* **GESTELLTE AUFGABE A**: Kannst du die Zeilen der Daten von der Zeile mit „adventure [792, 1030]“ bis einschließlich der Zeile mit „pixels, height=1233 pixels.“ als nummerierte Liste neu schreiben, ohne Leerzeilen? Die Bilder sollen in der Antwort nicht vorkommen.
* **GESTELLTE AUFGABE B**: Wie geht der Forumsthread über das JavaScript-Navigationsmenü weiter? Schreib ihn ab seinem letzten Satz fort.

* **AUSGEWÄHLTER AUSZUG**:
———

# JavaScript-Navigationsmenü



## Arne Buchwald (18. November 2001)

Hallo,

ich suche ein JavaScript-Navigationsmenü, z.B. wie auf http://www.gemeinde-engeln.de , das mit möglichst vielen Browsern kompatibel und vom Design her gut anpassbar ist.

Würde mich sehr über den ein oder anderen Link freuen! 

Danke,


----------



## lexi (18. November 2001)

Auf http://www.dhtmlcentral.com/coolmenus/examples/ kann man sich die Scripts vom Meister persönlich holen


----------



## Arne Buchwald (18. November 2001)

Hallo lexi,

hey - danke! Ich werd's mir gleich mal angucken.


----------



## Neumie (20. November 2001)

Funktioniert dieses JSscript auch ohne Probleme in einer Tabelle oder muss ich da irgendwas besonderes beachten ?


----------



## Arne Buchwald (20. November 2001)

———

* **ROHE ZEILEN**:

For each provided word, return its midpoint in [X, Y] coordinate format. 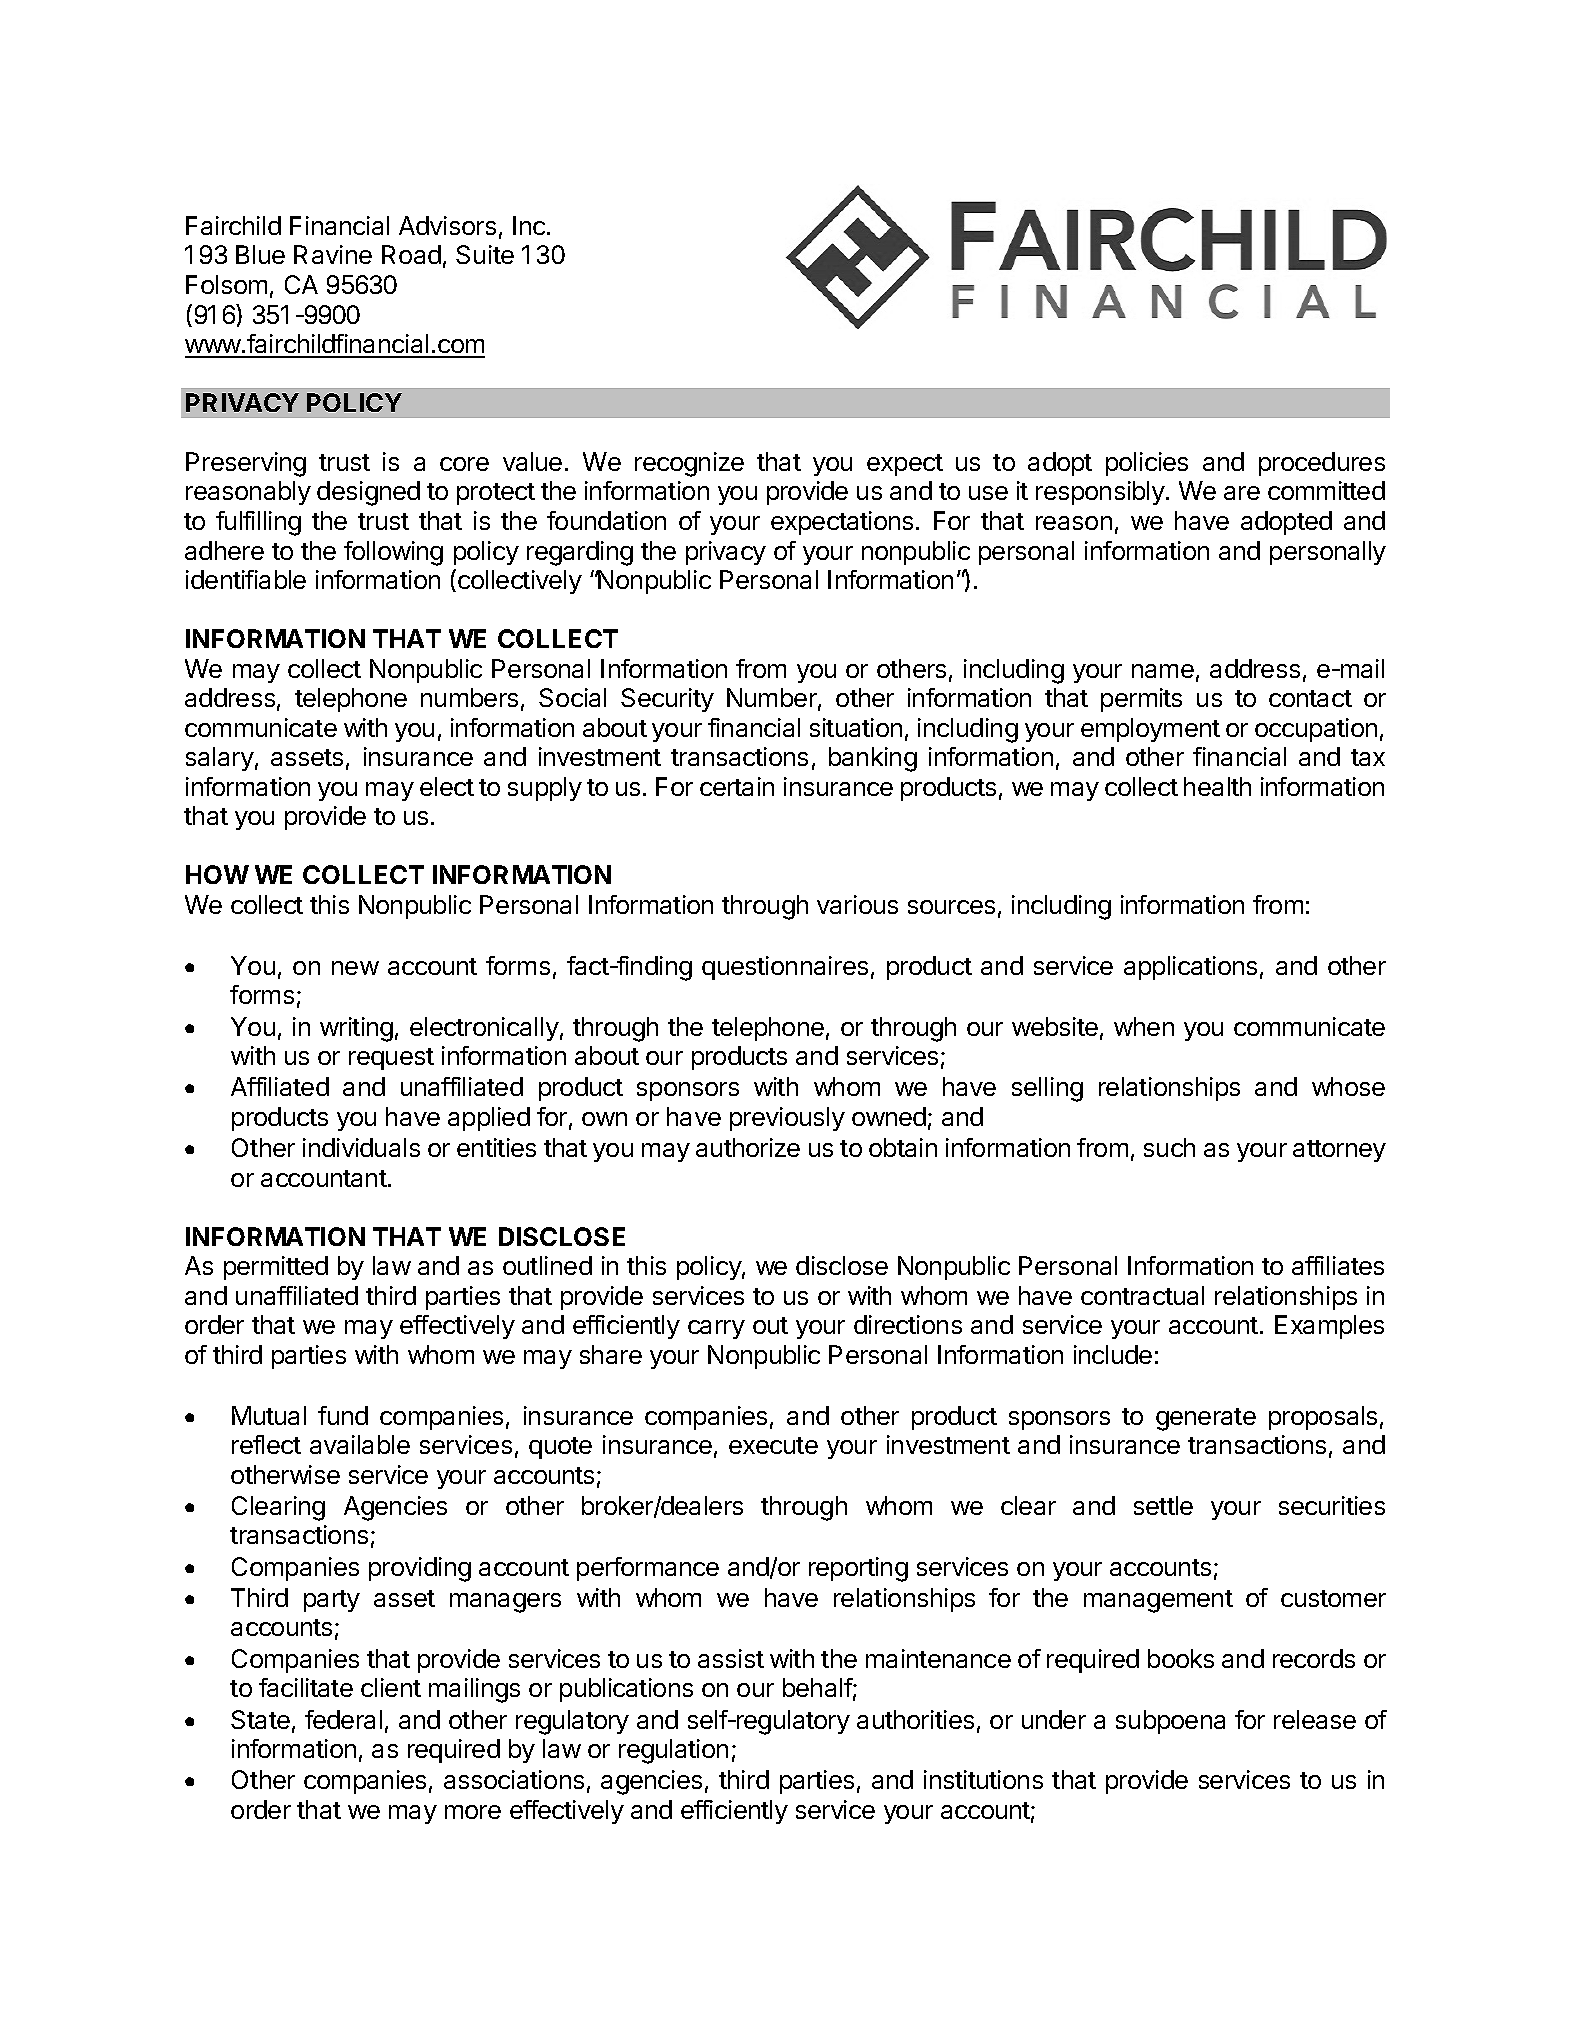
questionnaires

———

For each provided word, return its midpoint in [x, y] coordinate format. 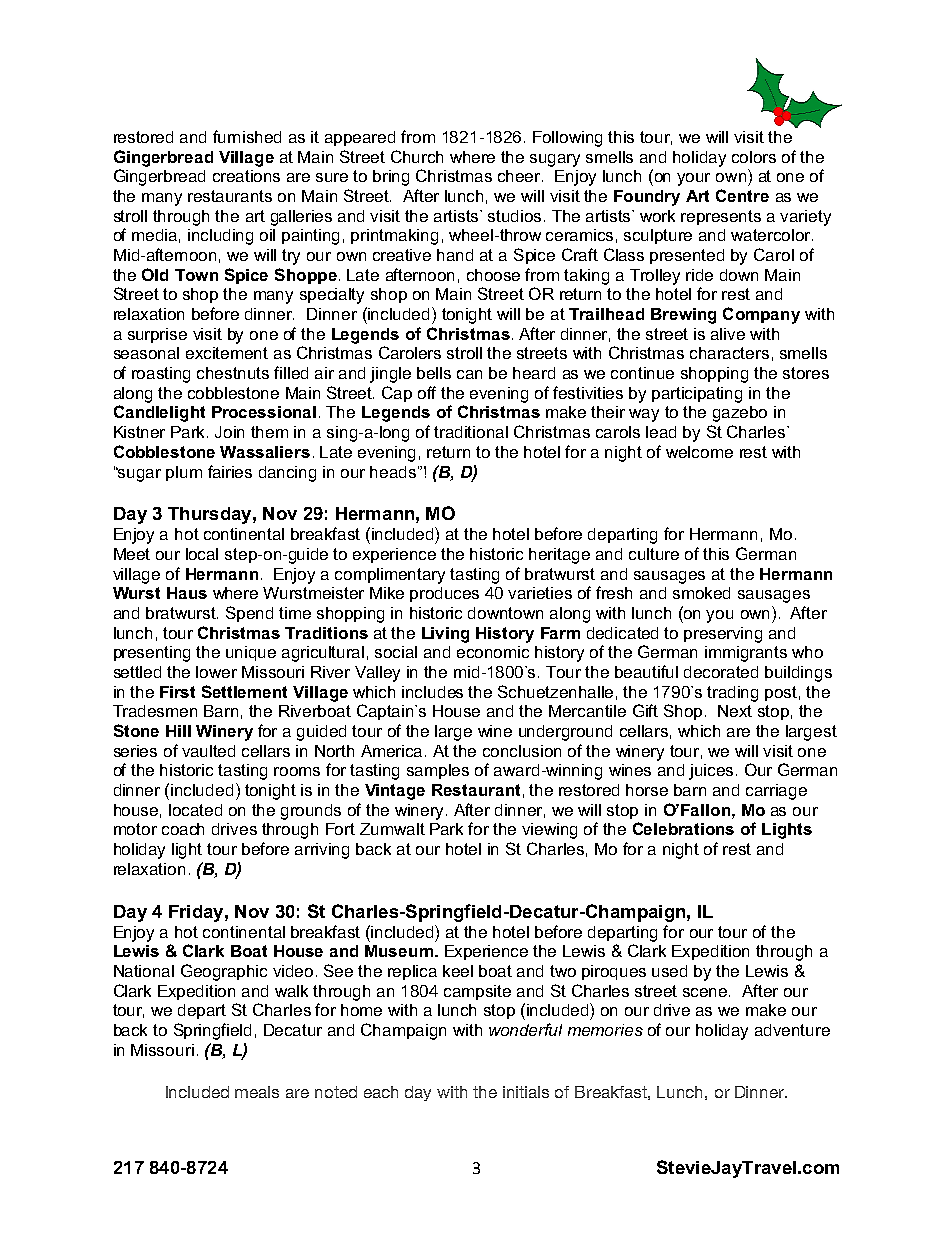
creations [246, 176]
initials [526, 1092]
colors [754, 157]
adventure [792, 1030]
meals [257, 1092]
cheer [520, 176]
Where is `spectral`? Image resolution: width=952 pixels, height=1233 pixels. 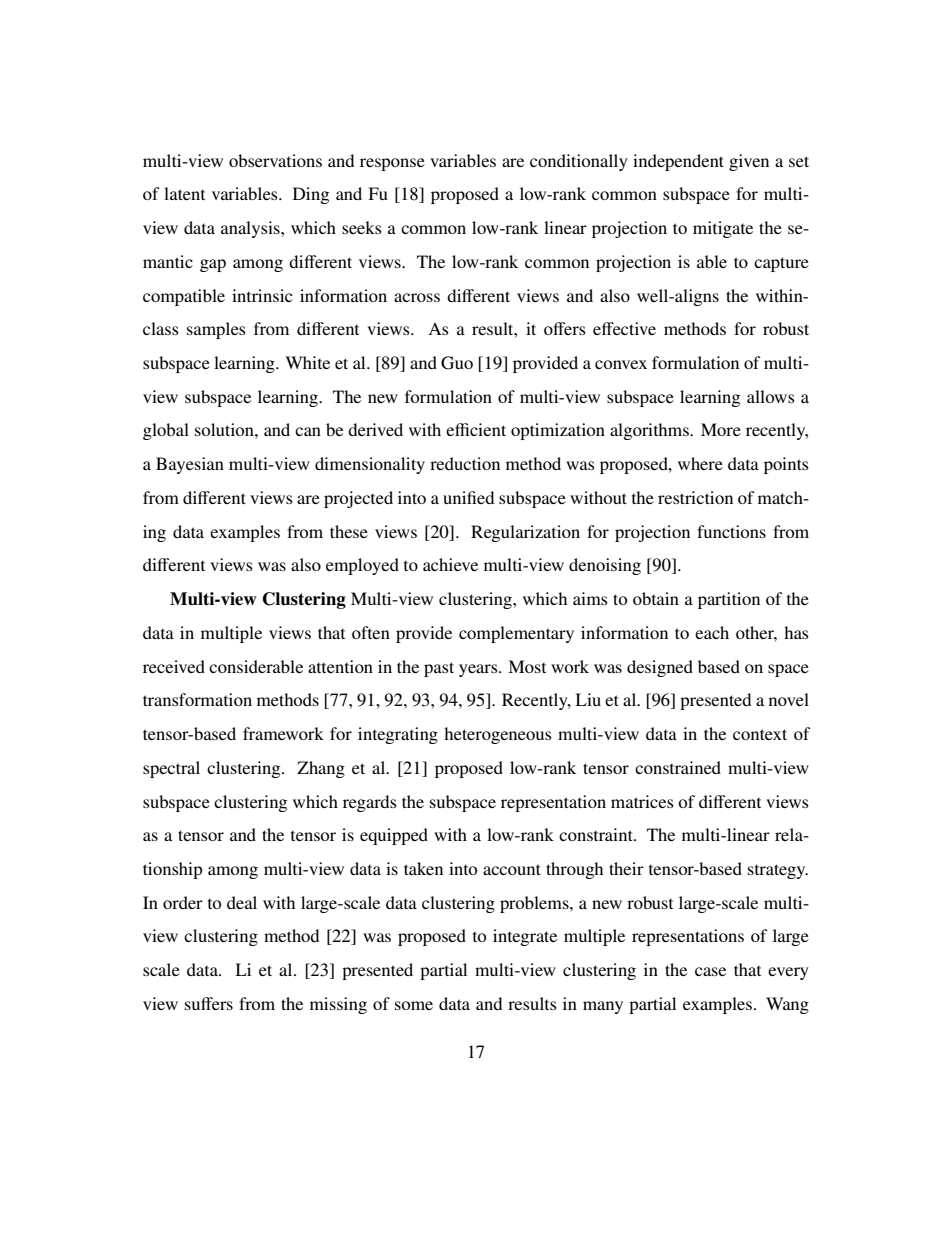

———

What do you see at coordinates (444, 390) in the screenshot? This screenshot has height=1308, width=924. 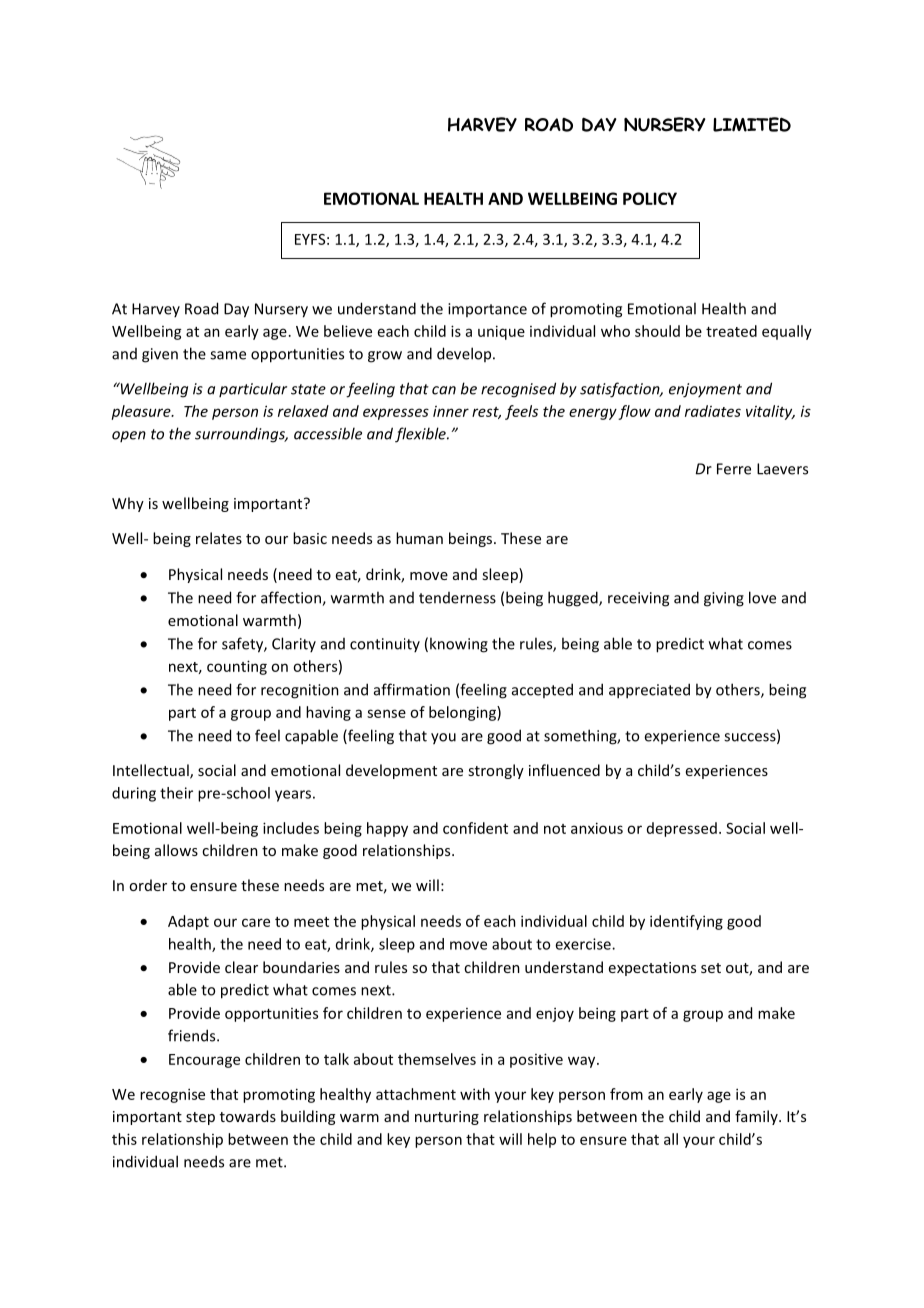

———

* **ANTWORT A**:
1. adventure [792, 1030]
2. meals [257, 1092]
3. cheer [520, 176]
4. Where is `spectral`? Image resolution: width=952 pixels, height=1233 pixels. 

* **ANTWORT B**:
Hallo Neumie,

ich habe nur schon mal vorab gefragt, da ich so ein JavaScript für mein nächstes "Projekt" brauche. Im Moment habe ich noch so viel zu tun, dass ich keine Zeit hatte, mir das Script genau anzuschauen.

Lade's dir am besten selbst schnell runter und probier's aus. Ich glaube, das gesamte Package war < 1MB.


----------



## Neumie (20. November 2001)

Habs gestern schon ausprobiert =), fehlt nur noch ein bischen feinarbeit
Ich finde aber , daß es in der Tabelle irgendwie komisch aussieht,
ich werde mich heute abend noch mal ransetzen  (muessen).


----------



## Neumie (24. November 2001)

Also ich habs jetzt nochmal ausprobiert, das Menu ist da und auch so wie ich es will. Das einzige was jetzt noch besteht ist, wie bekomme ich das Menu genau in eine Zeile der Tabelle, das klappt irgendwie nicht .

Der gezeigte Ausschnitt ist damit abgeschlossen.